Я выше сказал о зрительских письмах. Правда, чаще всего писали девочки. Они хотели видеть Печорина романтичным. Таким, как Грушницкий, но только немного лучше. И тут, вероятно в желании оборониться, я ухватился за мысль, что Печорин и должен быть неприятен. Эта мысль, защищающая меня, как раз излагалась в одной газетной статье. И я подумал: раз он кому-то кажется неприятным, то и надо сказать, что он должен быть именно таким. Ведь так защищаться гораздо проще, чем доказать, что в Печорине, нашем Печорине, есть благородство, и ум, и правда, хоть они и скрыты.
Всегда нужна поддержка собственной мысли.

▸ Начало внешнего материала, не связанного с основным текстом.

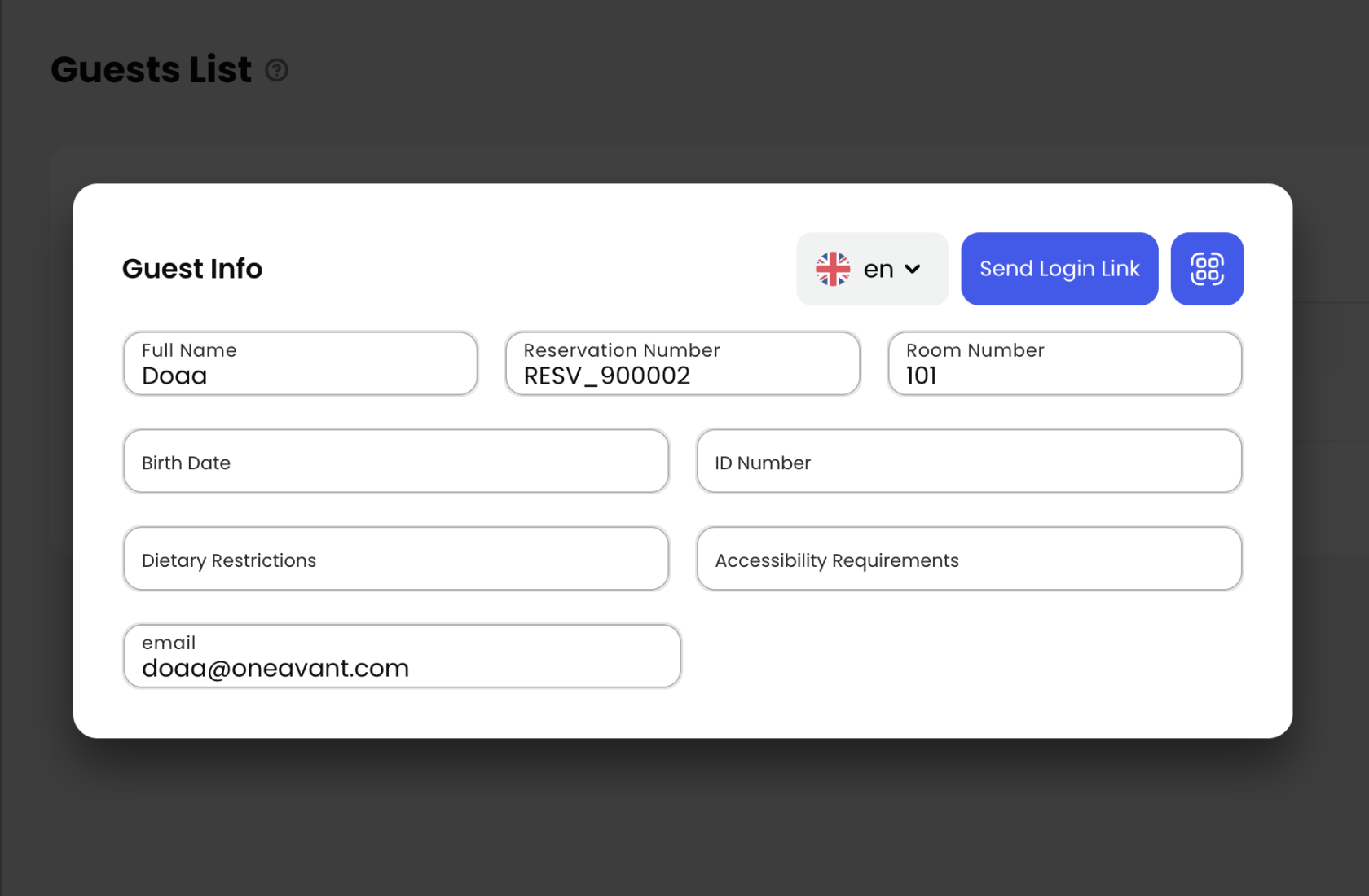Screen dimensions: 1369x896
Task: Focus the ID Number input
Action: pos(968,462)
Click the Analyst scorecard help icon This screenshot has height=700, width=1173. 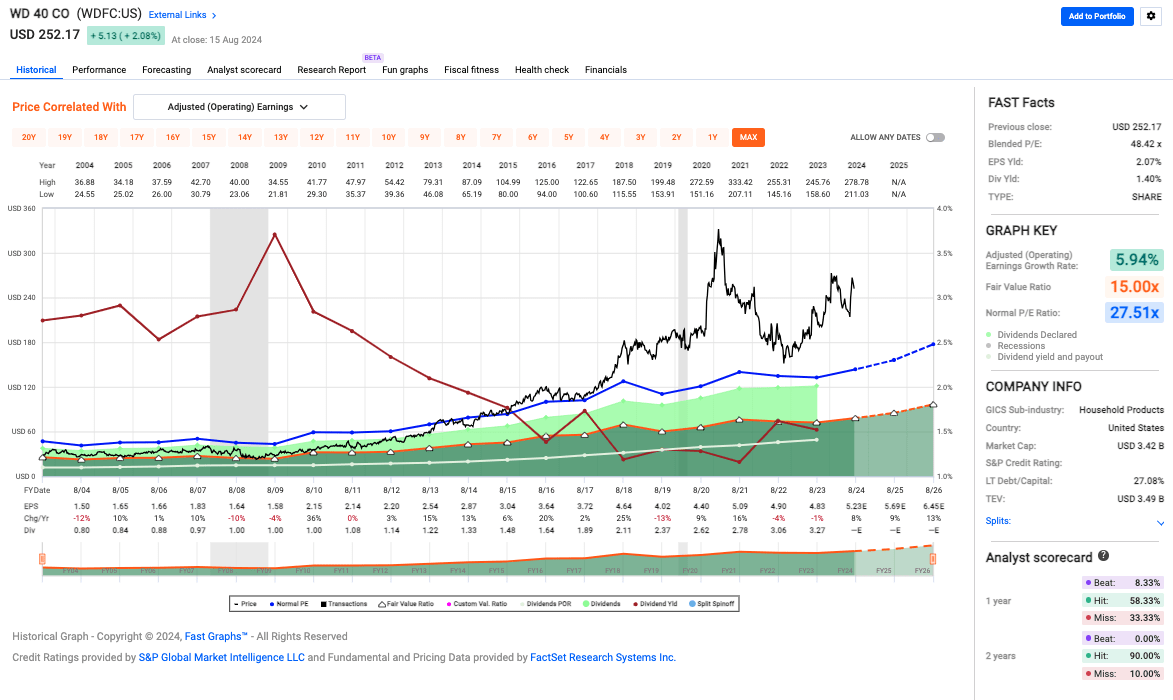pos(1105,556)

И не только в самом процессе работы. Тогда поддержка нужна даже меньше. Ибо в самом тебе большой заряд.
Когда же дело закончено, ты начинаешь особенно нетерпеливо ждать ответного звука. Теперь же пришло это письмо из Свердловска. Оно вернуло меня к началу работы, когда я только готовился к ней. Но я расскажу об этом как бы сквозь это письмо.
«Все, что мы узнали о Печорине, мы узнали от него самого. И если у читателя или зрителя возникает убеждение в том, что Печорин жесток, зол и несправедлив к окружающим, даже страшен, то это не что иное, как голос печоринской совести».